▸ **TASK MATERIAL**
==================================================

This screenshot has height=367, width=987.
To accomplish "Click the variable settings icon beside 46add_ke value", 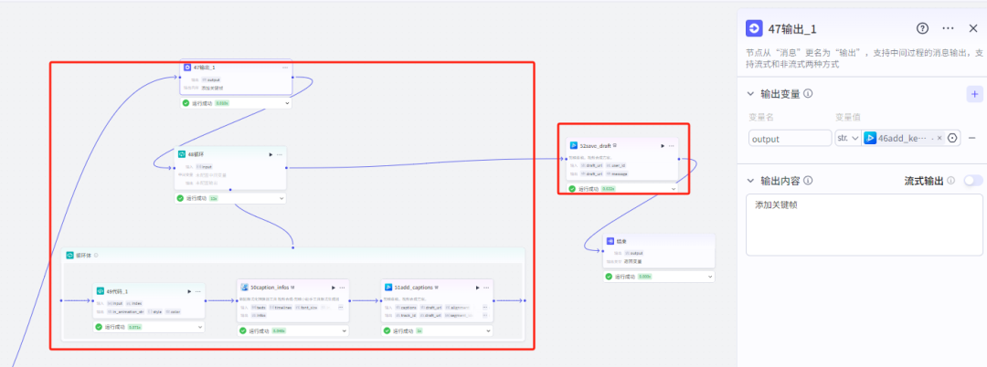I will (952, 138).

==================================================

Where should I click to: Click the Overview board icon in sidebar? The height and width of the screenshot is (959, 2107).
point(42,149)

==================================================

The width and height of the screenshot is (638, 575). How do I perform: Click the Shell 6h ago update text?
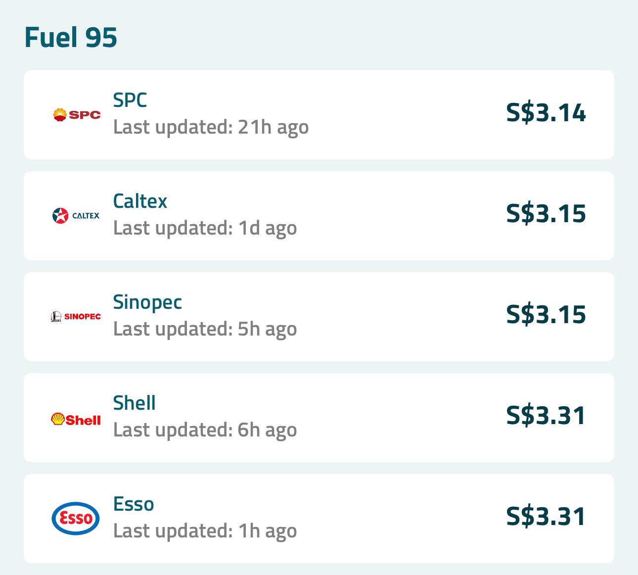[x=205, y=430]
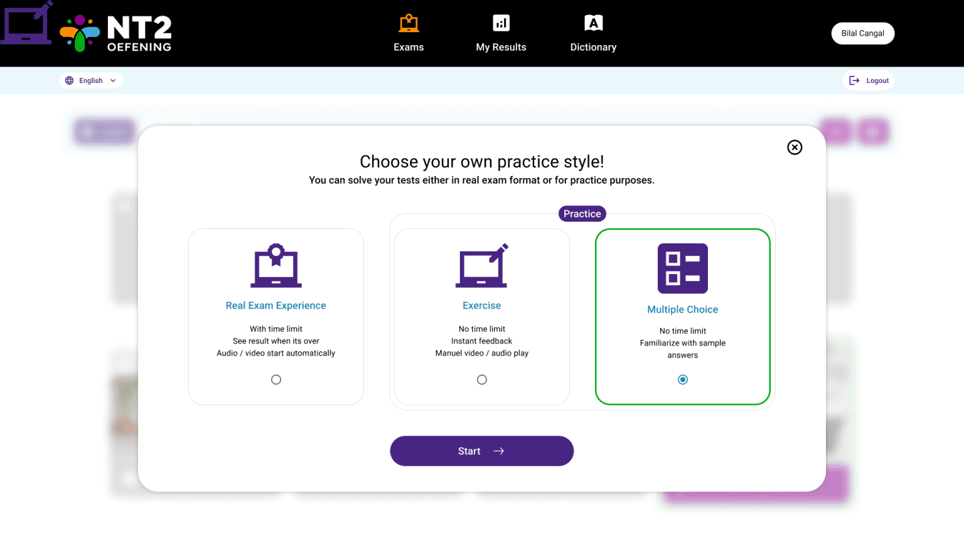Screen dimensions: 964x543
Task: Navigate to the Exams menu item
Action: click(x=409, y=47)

==================================================

▸ **WORK INSTRUCTIONS**
Locate every line in the listing above that contains the string "screenshot", and copy each such line in full.

▸ **ANSWER TO THE EXERCISE**
This screenshot has height=367, width=987.
Where should I click to: Click the Overview board icon in sidebar? The height and width of the screenshot is (959, 2107).
The width and height of the screenshot is (638, 575). How do I perform: Click the Shell 6h ago update text?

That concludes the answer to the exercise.